A historic victory for elephants: Nouabalé-Ndoki national park marks first year without poaching

Finally no elephant poaching: 2023 is a historic year for Nouabalé-Ndoki National Park in the Republic of Congo

The Nouabalé-Ndoki National Park in Brazzaville, Republic of Congo, has much to celebrate. Marking its 30th anniversary on December 31, 2023, the park also shared an exhilarating conservation milestone: 2023 became the first year with no elephant poaching detected within its bounds.

Ben Evans, director of the park’s management unit, expressed in a press release:

“For the first time since we began collecting data, we have detected no elephants killed in the Park this year. This success comes after nearly a decade of concerted efforts to protect the forest elephants from armed poaching within the Park.”

Established by the Congo government in 1993 to preserve biodiversity in the region, the Nouabalé-Ndoki National Park has been managed through a public-private partnership between the Congo’s Ministry of Forest Economy and the Wildlife Conservation Society since 2014.

Achieving This Milestone

Evans credits the ongoing collaboration, as the MEF and WCS have tackled increasing threats to wildlife in the region. This includes investments in the ranger force, enhancing their training and self-defense capabilities, making the force more effective in upholding the law and the rights of humans and animals alike.

Max Mviri, the park’s director for the Congolese government, noted:

“Thanks to strengthening our anti-poaching teams and new communication technologies, we have been able to significantly reduce poaching. Today we have over 90 eco-guards, all of whom have received extensive training and undergo refresher courses. What makes a difference is that 90% of our eco-guards come from villages near the Park. This gives them an added motivation since they are protecting their own forest.”
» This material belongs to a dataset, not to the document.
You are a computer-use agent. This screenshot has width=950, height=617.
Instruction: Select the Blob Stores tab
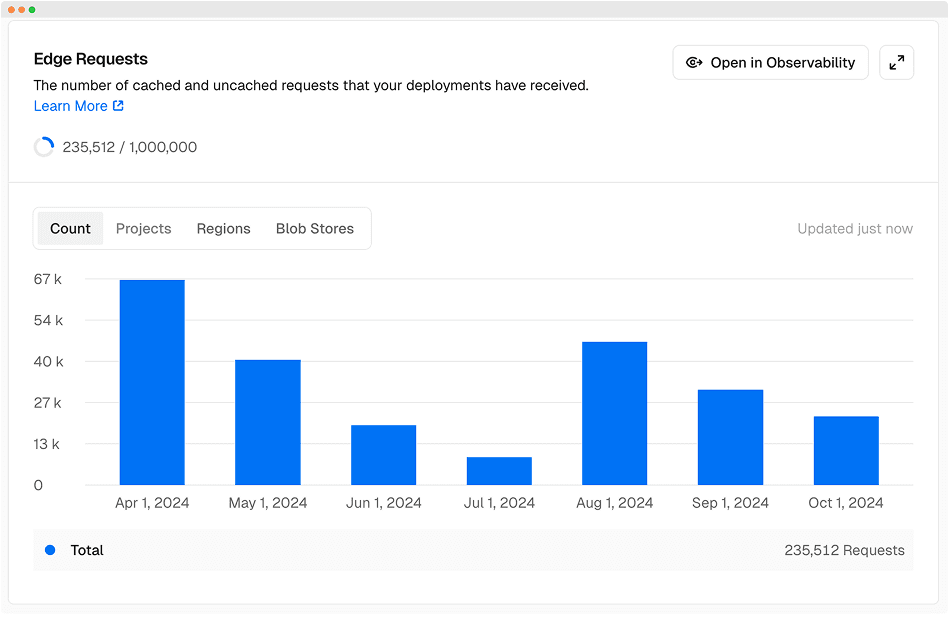pyautogui.click(x=314, y=228)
As other threats like deforestation and road infrastructure development impact the area’s wildlife, the Park’s partnerships with local communities and indigenous populations in the nearby villages of Bomassa and Makao are increasingly vital.

The Park’s Importance to Local Communities

Nouabalé-Ndoki has also recently become the world’s first Gorilla Friendly certified national park, ensuring best practices for all gorilla-related operations, from tourism to research. But gorillas and elephants – numbering over 2,000 and 3,000 respectively – are not the only species visitors can admire in the 4,334 square kilometers protected area.

The Park also hosts large populations of mammals like chimpanzees and bongos, in addition to a vast array of reptiles, birds, and insects. For flora enthusiasts, Nouabalé-Ndoki boasts an ancient mahogany tree and a huge forest of large-diameter trees.

Beyond the Park’s beauty, these tourism opportunities pave the way for significant developments for local communities, creating long-term jobs that are rare in the region and bringing substantial benefits to neighboring communities. Tourism is also emerging as a promising avenue for economic growth.

The Park and its partners also work to provide education, health centers, agricultural opportunities, and access to clean water, helping to create a safe environment for people who share the land with these protected animals. In fact, the health centers in Makao and Bomassa receive up to 250 patients a month, and Nouabalé-Ndoki provides ongoing access to primary education for nearly 300 students in nearby villages.